Imagine this too – with declining rates and improving equity markets it is quite possible to have equity returns at 15 % and debt returns at 8 %. In this scenario you will get a blended rate of 12.55 % which is about 2.5 % less than the pure equity fund rate.

Of course, at the end of the day it is your money and your plan.

The real risks for your MF portfolio

Now that the markets seem to be on steroids all our MF portfolios, whether created through the SIP route or otherwise, will have done very well. In good times one will not like to hear about potential risks and downsides, yet this is really the time when the damage to the portfolio can be most significant. I thought it will be a good idea to outline what are the real risks in building and maintaining a MF portfolio . Understanding these risks will help us to figure out ways in which we can mitigate them.

The first and commonest risk is investors not putting in enough money to build up the MF portfolio. Let us see why this happens and what can be done about it.

  • Investors do not understand the present cost of the goal and the associated inflation prevalent for that category. You need to find out some hard data and then apply the most logical inflation figure. Do not worry if the amount seems fantastic, it is better to be prepared. If you do not need it at the time of goal, use it for other things.
  • Investors starting early set up a lower investment amount monthly and do not necessarily change it with increasing income. Do remember that it is always better to invest more than to invest less. Use a calculator that lets you input your initial amount as well as an annual percentage increase to check where you are reaching.
  • As many investors have only a lesser amount to invest when they get started, they assume optimistic returns to reach the goals. Equity is the best investment avenue for the long term but do make sure that you are not thinking of 15 % returns and above. My suggestion will be to look at 12 % returns, if you do better it’s a bonus.

The second risk has to do with the mode of investment. Most investors end up doing a monthly SIP on a fixed date, without understanding that it is a completely wrong way to buy equity. I have explained this quite thoroughly in several posts in my blog. People who are interested can read the same to get the right way in which they can invest in MF units.

The third risk is in not understanding how an annual review is absolutely important to ensure that you are holding the right MF. Do not go by reputation of the fund or fund manager, performance of the fund has to be the only criteria. There are several choices available to you and no real need to be married to a fund. A corollary to this risk is not to be satisfied by the return you had estimated for your goals. Sure, you may be able to meet your goals with a return of 12 %, but if many funds are doing much better then there is really no point in sticking to your fund.

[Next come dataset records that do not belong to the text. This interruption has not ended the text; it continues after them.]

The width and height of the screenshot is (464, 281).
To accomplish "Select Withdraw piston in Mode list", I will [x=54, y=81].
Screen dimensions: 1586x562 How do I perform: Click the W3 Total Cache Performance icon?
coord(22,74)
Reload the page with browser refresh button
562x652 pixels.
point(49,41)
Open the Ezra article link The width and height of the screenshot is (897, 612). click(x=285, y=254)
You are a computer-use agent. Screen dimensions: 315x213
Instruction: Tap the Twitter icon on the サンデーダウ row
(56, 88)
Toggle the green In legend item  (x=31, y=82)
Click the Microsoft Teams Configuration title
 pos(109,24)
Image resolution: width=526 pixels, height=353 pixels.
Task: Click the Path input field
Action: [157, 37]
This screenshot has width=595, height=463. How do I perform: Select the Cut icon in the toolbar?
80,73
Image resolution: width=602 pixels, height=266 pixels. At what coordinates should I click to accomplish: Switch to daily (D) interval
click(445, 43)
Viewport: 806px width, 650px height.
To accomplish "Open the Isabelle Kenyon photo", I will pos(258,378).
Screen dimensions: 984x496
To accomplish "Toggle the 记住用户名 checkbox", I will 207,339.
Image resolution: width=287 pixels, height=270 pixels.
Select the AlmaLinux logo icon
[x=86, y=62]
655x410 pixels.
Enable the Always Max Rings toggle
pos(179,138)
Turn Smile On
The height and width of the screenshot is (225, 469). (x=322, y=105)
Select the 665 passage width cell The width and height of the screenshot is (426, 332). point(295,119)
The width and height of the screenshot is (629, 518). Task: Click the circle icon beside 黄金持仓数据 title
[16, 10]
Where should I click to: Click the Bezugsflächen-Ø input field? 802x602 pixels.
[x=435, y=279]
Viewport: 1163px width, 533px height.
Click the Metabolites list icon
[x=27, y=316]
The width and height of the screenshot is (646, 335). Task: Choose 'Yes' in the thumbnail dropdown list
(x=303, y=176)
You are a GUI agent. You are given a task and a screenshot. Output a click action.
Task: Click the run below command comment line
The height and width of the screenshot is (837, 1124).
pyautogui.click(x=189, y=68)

The fourth risk is in not understanding the impact of a market crash on your portfolio. Let me give a personal example here. By end 2007 my stock portfolio had reached a value that I was expecting only by 2010. This gave me the feeling that I would be able to achieve my state of financial independence a lot earlier than the plan of 2012. The market crash of 2008, nearly halved my portfolio value and I had to change my plans to some extent. At that time almost all of my investment apart from PPF was in equity. You need to follow an asset allocation appropriate to your context so that all eggs are not in the fragile equity basket.Remember that whatever your acquisition price, your entire portfolio in equity is subject to the vagaries of the markets.

The final risk is redeeming equity at the wrong time in order to meet the goals. All of us know that we should not do this, but if your goal is at hand and you do not have alternate sources of money you may have no other option. A way out of this is to go with the 3 portfolio model I have suggested in my blog. Read the posts in order to get a better understanding as to how it can be implemented.

MF is a great investment vehicle and it will work greatly for you at most times, as long as you understand the risks involved in it and handle these in an appropriate manner.